Ok, i'm (still) trying to make an internal lan talk to an external proxy..
lan <-> Linuxrouter <-> proxy -> inet
proxy works transparent.
linuxrouter can trace and ping the outside world (inet)
here is my iptables script for linuxrouter:
192.168.2.19 = proxy
192.168.2.8 = eth0 linuxrouter [external-net]

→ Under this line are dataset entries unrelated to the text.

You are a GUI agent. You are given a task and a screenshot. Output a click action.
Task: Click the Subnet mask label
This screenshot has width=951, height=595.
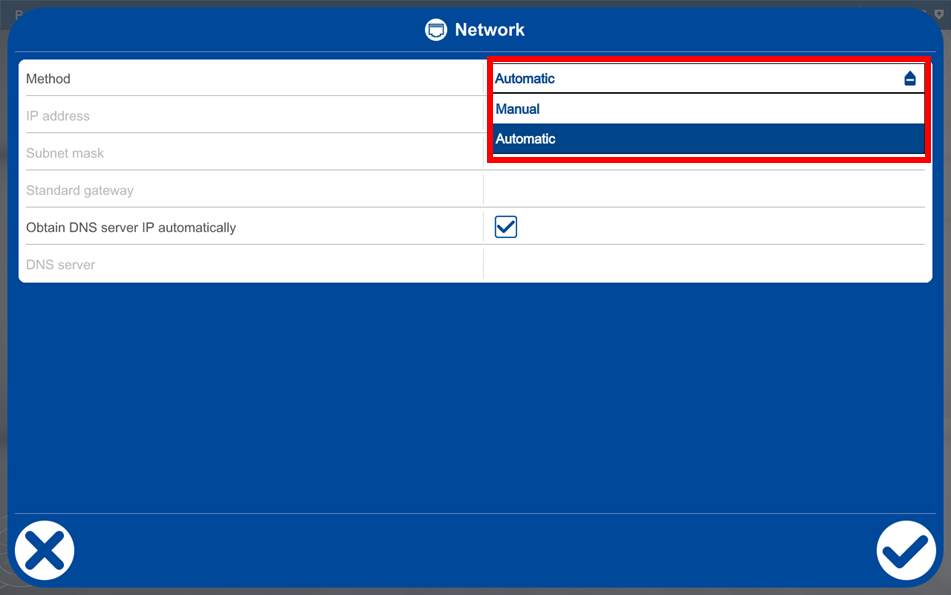pos(65,153)
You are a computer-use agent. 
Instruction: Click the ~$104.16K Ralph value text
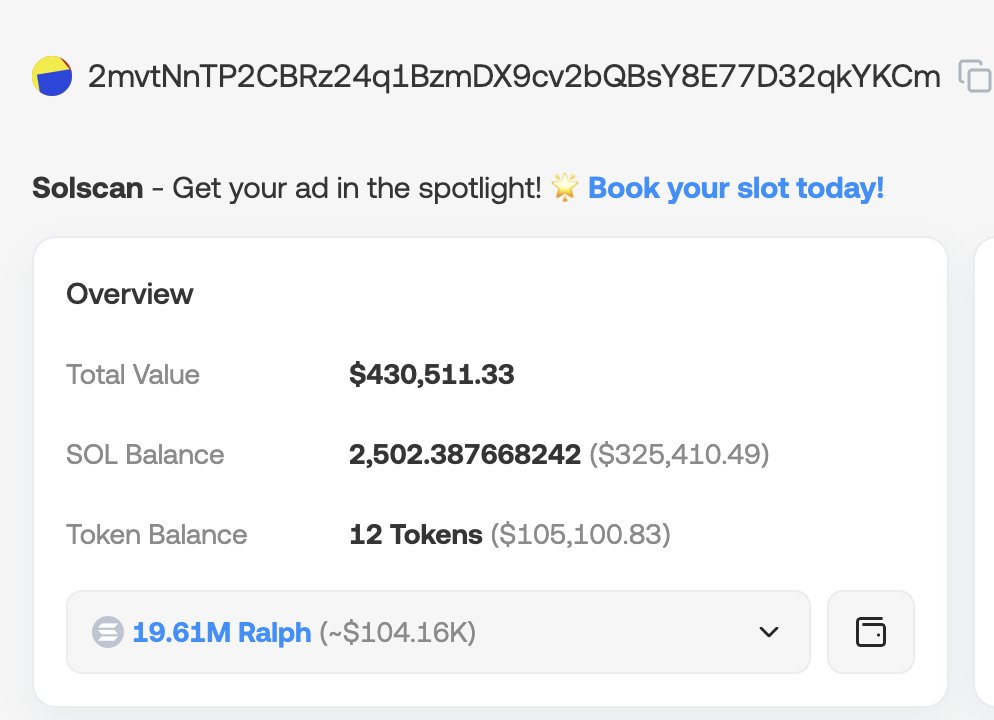click(x=397, y=633)
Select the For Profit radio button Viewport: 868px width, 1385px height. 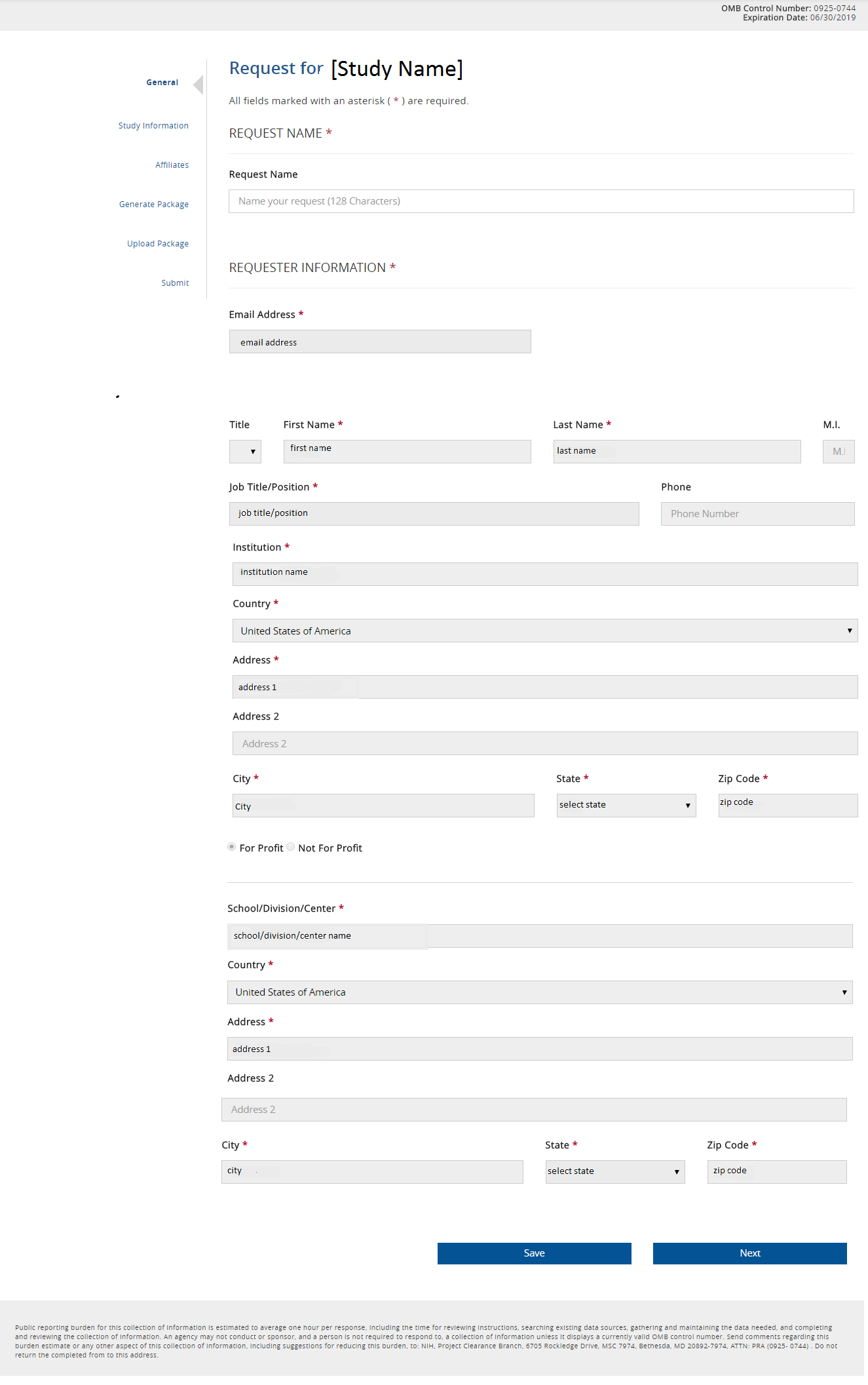click(x=231, y=847)
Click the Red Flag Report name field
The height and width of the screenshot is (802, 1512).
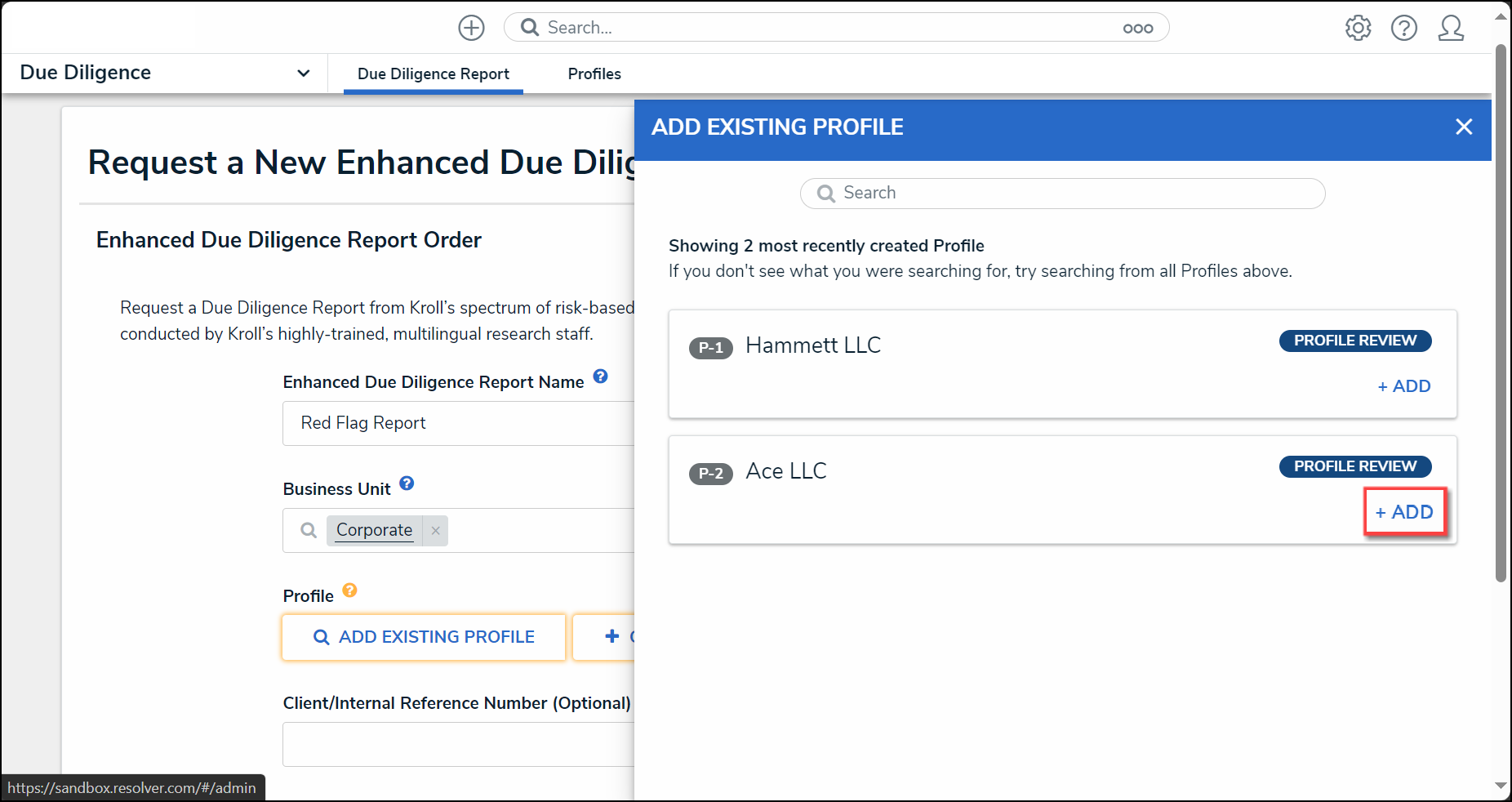click(458, 423)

192.168.1.10 = eth1 linux router [internal-net]
192.168.1.0/24 = lan
-------------------------------------------
#!/bin/sh
echo "flushing.."
iptables -F
iptables -t nat -F
echo "default -> accept"
iptables -P INPUT ACCEPT
iptables -P OUTPUT ACCEPT
iptables -P FORWARD ACCEPT
echo "forward"
echo 1> /proc/sys/net/ipv4/ip_forward
iptables -A FORWARD -i eth1 -o eth0 -j ACCEPT
###iptables -t nat -A POSTROUTING -o eth0 -j MASQUERADE
echo "redirect"
iptables -t nat -A PREROUTING -i eth0 -s ! 192.168.2.19 -p tcp --dport 80 -j DNAT --to 192.168.2.19:8080
iptables -t nat -A POSTROUTING -o eth0 -s 192.168.1.0/24 -d 192.168.2.19 -j SNAT --to 192.168.2.8
iptables -A FORWARD -s 192.168.1.0/24 -d 192.168.2.19 -i eth1 -o eth0 -p tcp --dport 8080 -j ACCEPT
-------------------------------------------
these rules give nothing, no trace or ping to proxy/inet
the idee is to send all http/inet requests to the proxy-server.
and no trafic goes outside...
so i need 0.0.0.0 port 80 request redirected to the proxy port 8080.
the last 3 lines are copied from
http://tldp.org/HOWTO/TransparentProxy-6.html
what goes wrong with this script..??